How much should a book cost?
The lawsuit by the US Department of Justice against Apple hangs over the London Book Fair that’s been going on this week. It alleges that Apple conspired with publishers to raise eBook prices by switching from wholesale – which Amazon used, where they sell the book to a retailer at a fixed price and the retailer decides how much it costs to the reader – to the agency model, where the publishers set a price and Apple just takes a cut. When the publishers switched over, eBooks immediately jumped in price, from Kindles £9.99 to something closer to physical hardbacks. This fact is one of the reason behind the lawsuit, and I think a lot of ordinary readers would see it as evidence of collusion. Without all the cost of printing, shipping and warehousing, shouldn’t eBooks be a lot cheaper that physical ones?
That whole idea is based on the mistaken assumption that the physical book is the expensive part. I thought that myself before I was published and began to look into it. Actually the cost of print and warehousing is only about a tenth to a third of a book’s price, depending on who you talk to. By far the biggest expense is paying people to sift through the slush pile, help an author you find there edit their work, and then pay some other people to market it. All of these costs are hidden or unknown to the reader. My books went through my agent, my editor at John Murray, then a copy editor, then a proofer, each draft coming back to me for more revision. I am grateful to all of them, because I know their work made my novels better.

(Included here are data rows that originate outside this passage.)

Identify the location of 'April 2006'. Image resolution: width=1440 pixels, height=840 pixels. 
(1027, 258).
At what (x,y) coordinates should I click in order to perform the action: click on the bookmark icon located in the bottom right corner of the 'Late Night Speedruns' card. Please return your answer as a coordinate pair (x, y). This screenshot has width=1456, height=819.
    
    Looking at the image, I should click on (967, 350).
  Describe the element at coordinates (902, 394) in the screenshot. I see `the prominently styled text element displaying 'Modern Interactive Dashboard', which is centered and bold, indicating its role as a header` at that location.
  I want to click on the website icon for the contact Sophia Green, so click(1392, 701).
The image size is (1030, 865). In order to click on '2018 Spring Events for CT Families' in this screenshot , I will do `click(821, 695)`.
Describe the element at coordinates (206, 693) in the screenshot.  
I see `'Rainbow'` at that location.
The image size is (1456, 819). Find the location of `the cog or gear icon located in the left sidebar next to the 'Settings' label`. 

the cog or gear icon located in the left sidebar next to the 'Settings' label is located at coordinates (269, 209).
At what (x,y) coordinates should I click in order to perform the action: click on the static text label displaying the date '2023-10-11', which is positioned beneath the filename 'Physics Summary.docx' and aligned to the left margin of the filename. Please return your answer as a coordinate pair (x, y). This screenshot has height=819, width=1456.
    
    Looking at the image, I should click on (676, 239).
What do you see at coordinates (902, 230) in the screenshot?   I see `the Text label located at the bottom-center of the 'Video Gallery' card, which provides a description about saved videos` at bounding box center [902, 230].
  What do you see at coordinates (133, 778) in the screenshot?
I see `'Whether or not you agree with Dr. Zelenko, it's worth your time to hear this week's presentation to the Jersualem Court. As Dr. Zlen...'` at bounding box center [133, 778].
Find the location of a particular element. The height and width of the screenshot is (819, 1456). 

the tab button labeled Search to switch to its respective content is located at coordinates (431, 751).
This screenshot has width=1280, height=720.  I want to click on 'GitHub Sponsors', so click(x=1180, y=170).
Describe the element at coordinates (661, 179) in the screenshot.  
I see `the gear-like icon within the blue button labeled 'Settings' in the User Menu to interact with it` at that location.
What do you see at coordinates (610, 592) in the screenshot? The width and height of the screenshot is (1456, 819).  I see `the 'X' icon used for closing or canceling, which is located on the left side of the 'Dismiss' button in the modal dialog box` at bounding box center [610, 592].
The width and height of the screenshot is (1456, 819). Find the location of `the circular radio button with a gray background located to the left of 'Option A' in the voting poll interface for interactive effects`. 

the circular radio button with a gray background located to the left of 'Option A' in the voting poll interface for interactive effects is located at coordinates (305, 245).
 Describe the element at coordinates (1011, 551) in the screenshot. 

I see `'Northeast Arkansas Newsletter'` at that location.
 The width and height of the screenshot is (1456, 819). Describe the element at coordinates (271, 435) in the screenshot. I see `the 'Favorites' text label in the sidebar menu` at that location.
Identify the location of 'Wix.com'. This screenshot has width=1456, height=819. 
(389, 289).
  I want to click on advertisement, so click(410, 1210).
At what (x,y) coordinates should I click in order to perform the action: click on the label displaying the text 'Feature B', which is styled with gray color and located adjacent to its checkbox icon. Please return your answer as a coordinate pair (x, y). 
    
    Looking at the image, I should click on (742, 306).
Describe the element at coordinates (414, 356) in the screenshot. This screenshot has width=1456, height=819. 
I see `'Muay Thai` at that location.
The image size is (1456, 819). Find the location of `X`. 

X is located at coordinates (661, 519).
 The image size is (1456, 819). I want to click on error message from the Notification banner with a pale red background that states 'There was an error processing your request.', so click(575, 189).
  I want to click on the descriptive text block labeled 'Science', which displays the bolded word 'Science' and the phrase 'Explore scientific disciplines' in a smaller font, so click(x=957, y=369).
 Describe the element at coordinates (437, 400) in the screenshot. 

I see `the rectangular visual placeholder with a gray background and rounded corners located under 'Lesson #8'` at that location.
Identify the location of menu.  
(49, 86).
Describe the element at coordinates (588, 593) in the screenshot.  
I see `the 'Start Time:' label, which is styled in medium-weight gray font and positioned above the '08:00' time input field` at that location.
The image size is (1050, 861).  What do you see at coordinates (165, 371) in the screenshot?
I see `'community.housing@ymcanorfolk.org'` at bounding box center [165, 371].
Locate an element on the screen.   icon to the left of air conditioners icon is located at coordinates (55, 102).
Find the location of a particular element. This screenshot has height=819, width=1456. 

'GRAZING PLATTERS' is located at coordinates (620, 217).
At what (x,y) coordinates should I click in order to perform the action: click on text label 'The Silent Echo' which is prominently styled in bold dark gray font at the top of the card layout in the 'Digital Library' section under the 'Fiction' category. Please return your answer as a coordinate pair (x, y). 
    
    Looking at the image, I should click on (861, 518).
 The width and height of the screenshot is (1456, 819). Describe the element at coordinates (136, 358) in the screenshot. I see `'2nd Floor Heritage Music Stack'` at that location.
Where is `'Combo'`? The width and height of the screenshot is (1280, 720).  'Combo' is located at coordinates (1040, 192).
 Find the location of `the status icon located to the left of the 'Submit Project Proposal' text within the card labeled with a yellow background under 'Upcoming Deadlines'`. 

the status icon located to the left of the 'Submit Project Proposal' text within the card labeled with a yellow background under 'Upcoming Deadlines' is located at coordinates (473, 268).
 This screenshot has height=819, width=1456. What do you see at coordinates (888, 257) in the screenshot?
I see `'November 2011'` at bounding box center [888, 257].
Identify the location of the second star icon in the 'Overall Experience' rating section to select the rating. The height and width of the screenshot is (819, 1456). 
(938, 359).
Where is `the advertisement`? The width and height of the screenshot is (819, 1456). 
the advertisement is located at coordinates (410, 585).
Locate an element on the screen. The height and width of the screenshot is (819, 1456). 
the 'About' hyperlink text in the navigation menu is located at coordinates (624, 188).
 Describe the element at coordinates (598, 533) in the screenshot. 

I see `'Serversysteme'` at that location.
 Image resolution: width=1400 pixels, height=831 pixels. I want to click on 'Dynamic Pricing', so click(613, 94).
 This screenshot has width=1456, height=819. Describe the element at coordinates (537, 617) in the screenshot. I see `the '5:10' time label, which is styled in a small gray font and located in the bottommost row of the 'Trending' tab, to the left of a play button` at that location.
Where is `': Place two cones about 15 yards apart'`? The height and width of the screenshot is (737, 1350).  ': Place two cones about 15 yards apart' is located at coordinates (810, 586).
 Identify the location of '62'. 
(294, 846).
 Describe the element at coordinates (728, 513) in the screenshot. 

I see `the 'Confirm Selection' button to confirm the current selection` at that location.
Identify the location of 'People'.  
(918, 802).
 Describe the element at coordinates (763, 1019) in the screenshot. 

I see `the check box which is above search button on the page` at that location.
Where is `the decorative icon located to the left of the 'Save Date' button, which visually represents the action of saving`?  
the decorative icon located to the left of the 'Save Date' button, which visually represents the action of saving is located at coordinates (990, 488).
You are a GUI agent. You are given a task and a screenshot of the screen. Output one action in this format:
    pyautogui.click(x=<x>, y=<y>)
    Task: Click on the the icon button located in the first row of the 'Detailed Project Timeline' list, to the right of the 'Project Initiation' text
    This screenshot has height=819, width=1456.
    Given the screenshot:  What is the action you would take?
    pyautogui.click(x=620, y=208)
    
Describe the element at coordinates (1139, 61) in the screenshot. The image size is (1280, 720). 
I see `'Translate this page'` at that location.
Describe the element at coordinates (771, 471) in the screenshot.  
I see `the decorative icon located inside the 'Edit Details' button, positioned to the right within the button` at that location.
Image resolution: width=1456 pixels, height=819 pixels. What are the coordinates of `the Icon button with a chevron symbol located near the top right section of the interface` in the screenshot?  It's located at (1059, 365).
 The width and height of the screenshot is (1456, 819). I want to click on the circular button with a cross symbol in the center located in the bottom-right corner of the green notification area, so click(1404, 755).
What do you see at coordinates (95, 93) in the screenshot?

The fact that a book is electronically published or printed doesn’t change the need for quality control.
Let’s go back to the price difference that resulted between Amazon and Apple: Was $9.99 the ‘true’ price of an eBook, and the increase pure collusion gravy? Actually publishers were selling the eBooks to Amazon for more than that, and it was selling them to us at a loss to gain market share for the Kindle. Once it had achieved its goal, Amazon would have a captive market and no longer feel the need to take a hit on eBooks. In the meantime it was pushing all publishers for deeper and deeper discounts, to in essence make publishers (and me) pay for the cost of increasing Kindle market share. This fact was as hidden to the consumer as the cost of editing. All they knew was that eBooks cost £9.99, and then they didn’t.
This problem is all over the wider economy. Over the past 15-20 years, we have become habituated to think things are cheaper than they are, with loss-leader specials and fast fashion cheapened by currency manipulation, food and especially meat massively subsidised by government assistance to farmers, to name a few examples. Our idea of the value of things has been completely warped by forces we can’t see or control. Our monkey brains still store value in physical objects, not ideas. So if we are paying that high a price for an eBook, we feel robbed, because we are getting nothing to hold and touch for our money.
So how much should books cost? I think we haven’t decided yet. The era of self-publishing will bring those hidden editorial costs out into the open, by showing what a book can look like without them. If people are happy with the 99p self published eBooks, then that is how much they will cost. I personally am happy to pay more for a book that has been edited, — I still think a £7.99 paperback is great value considering how many hours of enjoyment I will get out of it. We’re going to see how many other people hold the same opinion.